=== Data in this exercise ===
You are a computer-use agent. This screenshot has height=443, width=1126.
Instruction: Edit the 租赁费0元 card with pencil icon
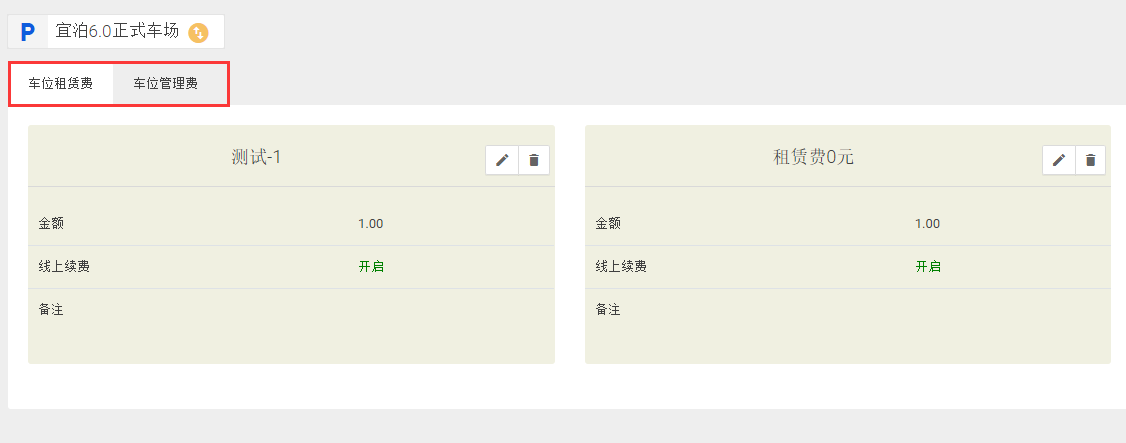[1059, 160]
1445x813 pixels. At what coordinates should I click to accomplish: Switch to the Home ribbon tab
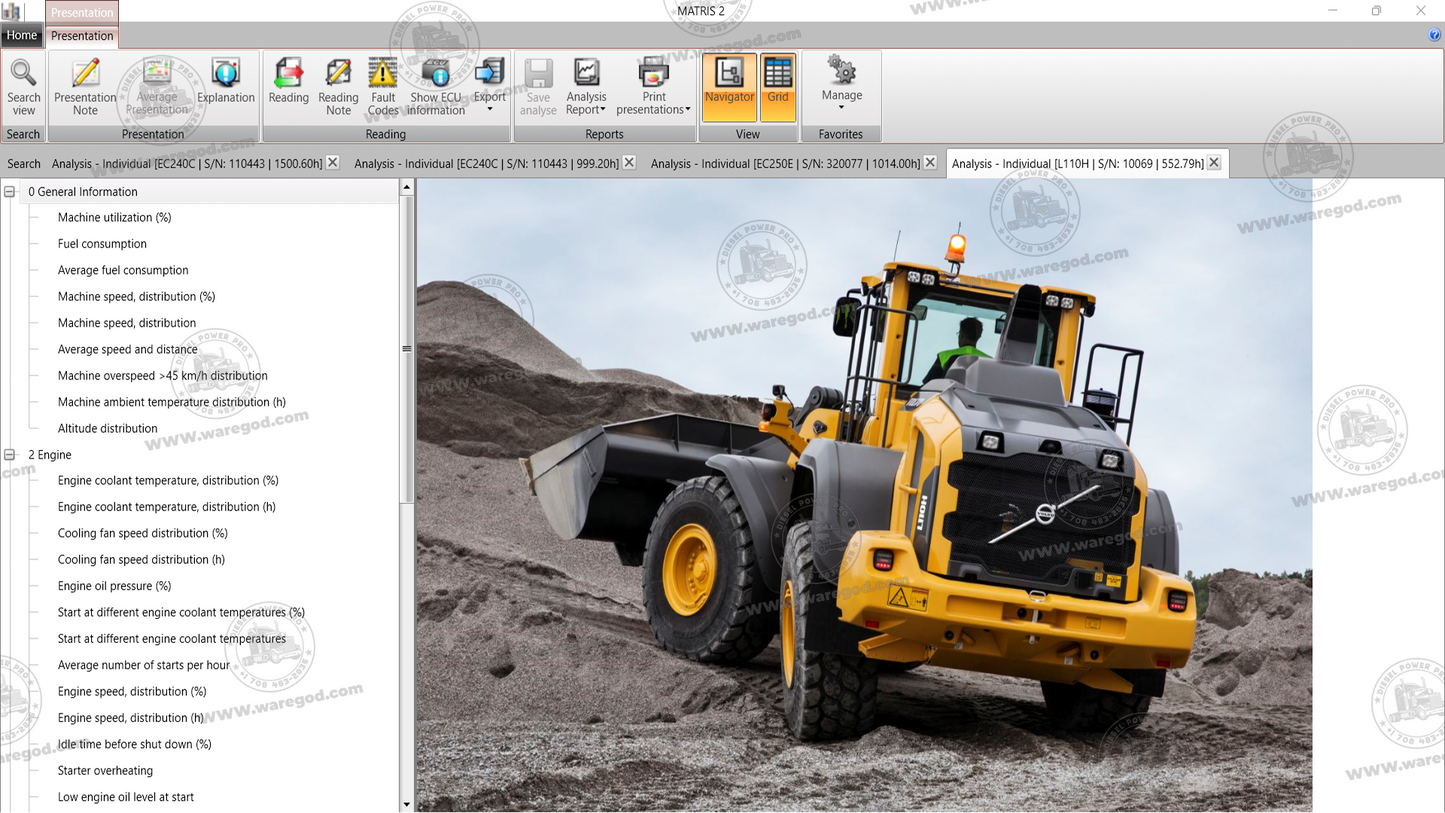[x=21, y=36]
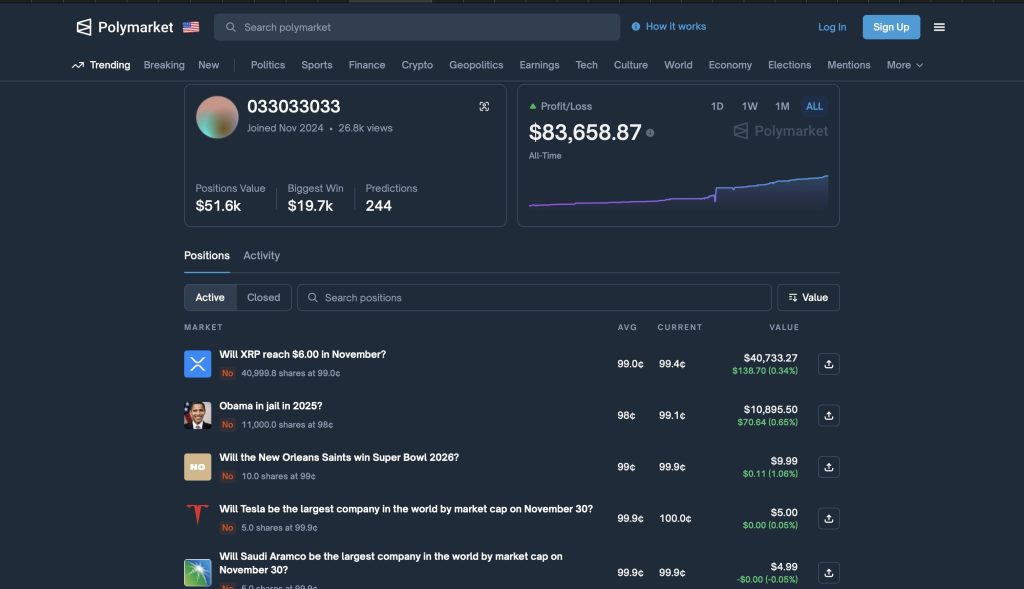The image size is (1024, 589).
Task: Select the 1W profit/loss timeframe
Action: [749, 106]
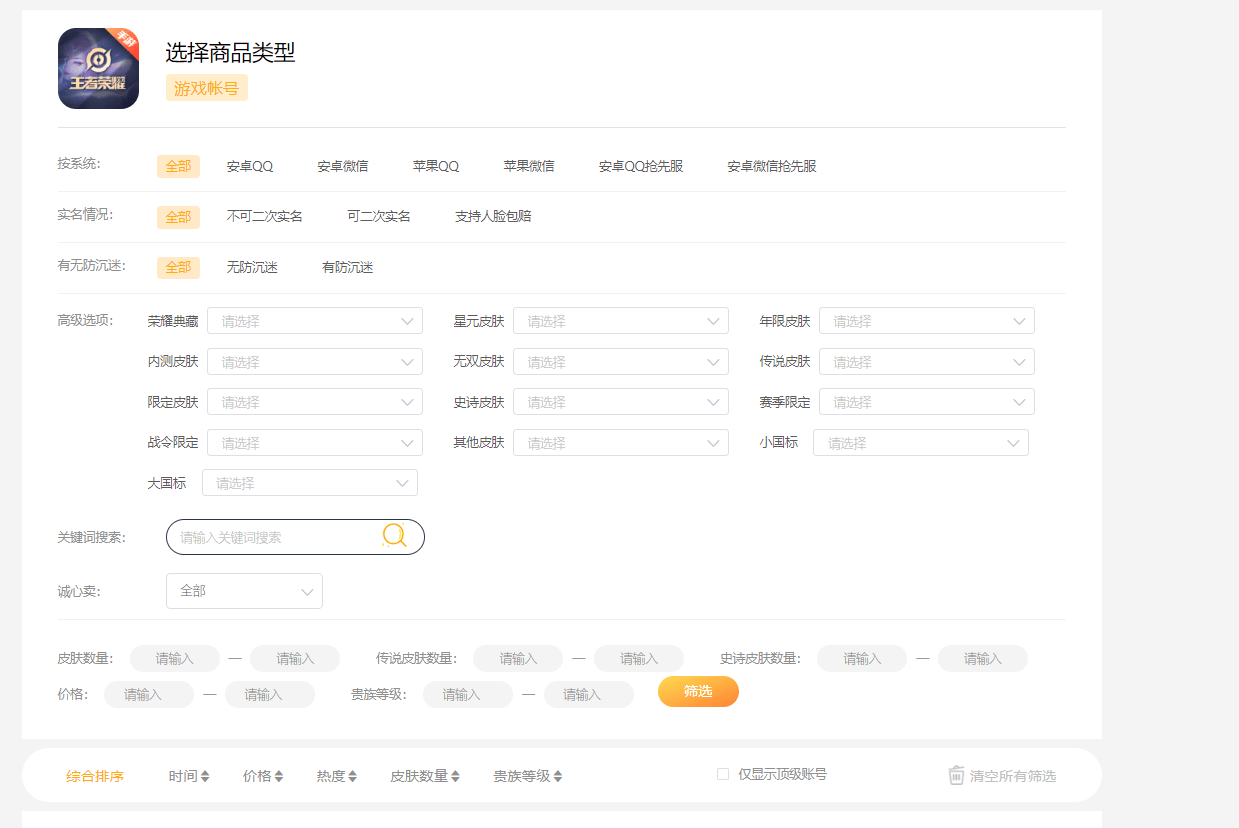Sort listings by 热度 arrows
Viewport: 1239px width, 828px height.
point(353,776)
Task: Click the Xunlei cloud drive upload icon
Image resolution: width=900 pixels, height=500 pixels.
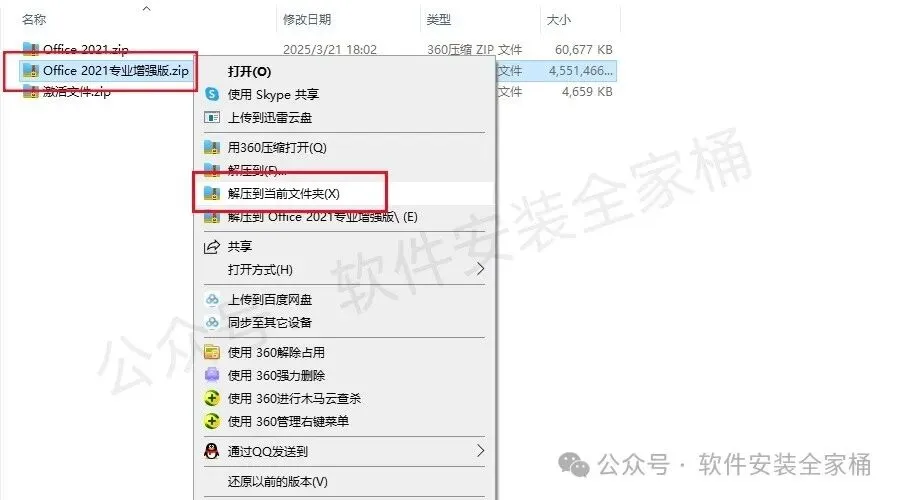Action: 212,118
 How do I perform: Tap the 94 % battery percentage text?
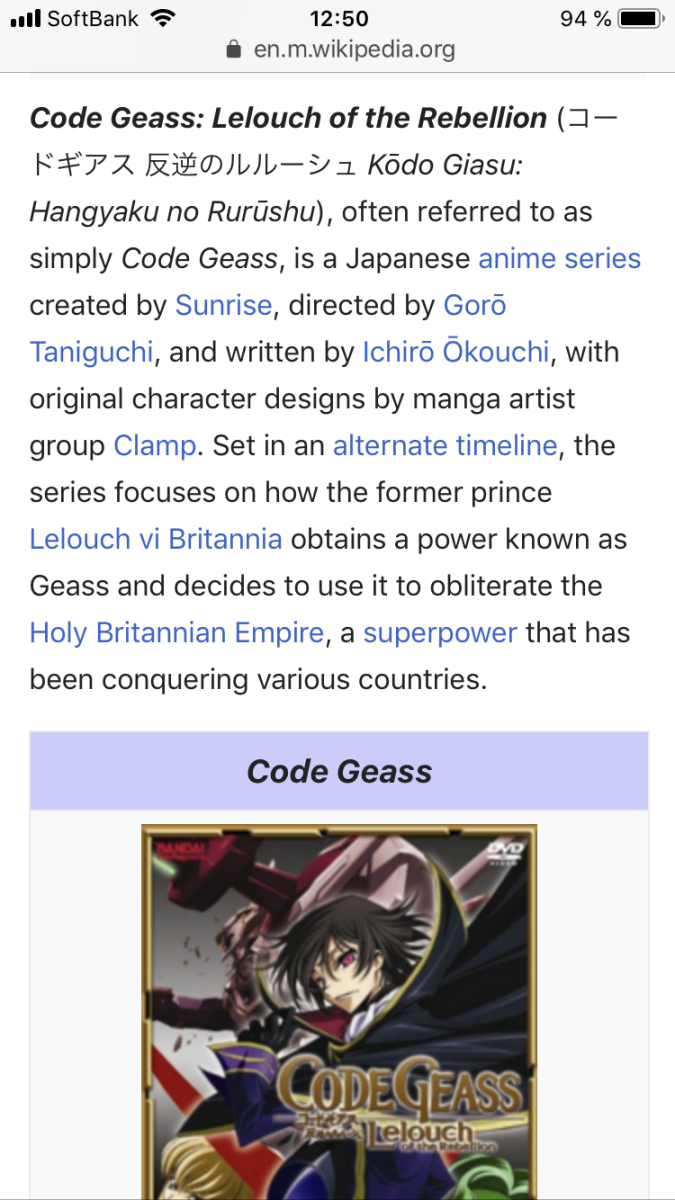[585, 19]

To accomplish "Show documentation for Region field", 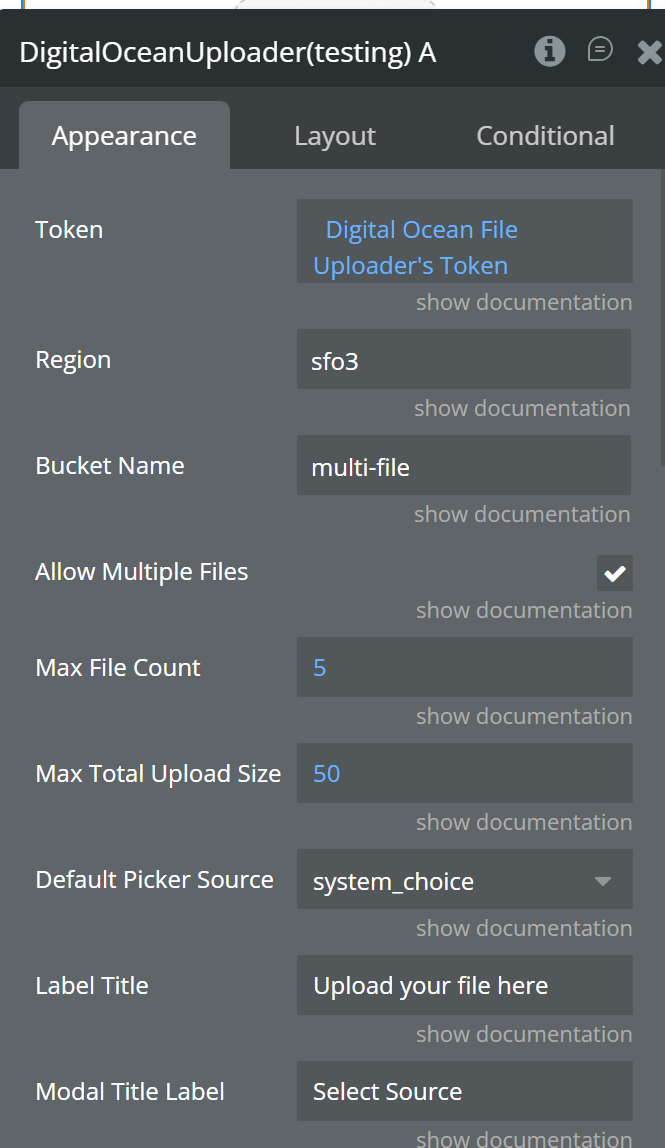I will [522, 408].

=== What is needed ===
Print the entries as they stand, first line through the line holding "Task: Click the", with every picture removed.

=== Written response ===
You are a computer-use agent. This screenshot has height=443, width=1126.
Instruction: Edit the 租赁费0元 card with pencil icon
[1059, 160]
1445x813 pixels. At what coordinates should I click to accomplish: Switch to the Home ribbon tab
[x=21, y=36]
The image size is (1024, 589).
Task: Select the 1W profit/loss timeframe
Action: [749, 106]
Sort listings by 热度 arrows
Viewport: 1239px width, 828px height.
point(353,776)
Task: Click the Xunlei cloud drive upload icon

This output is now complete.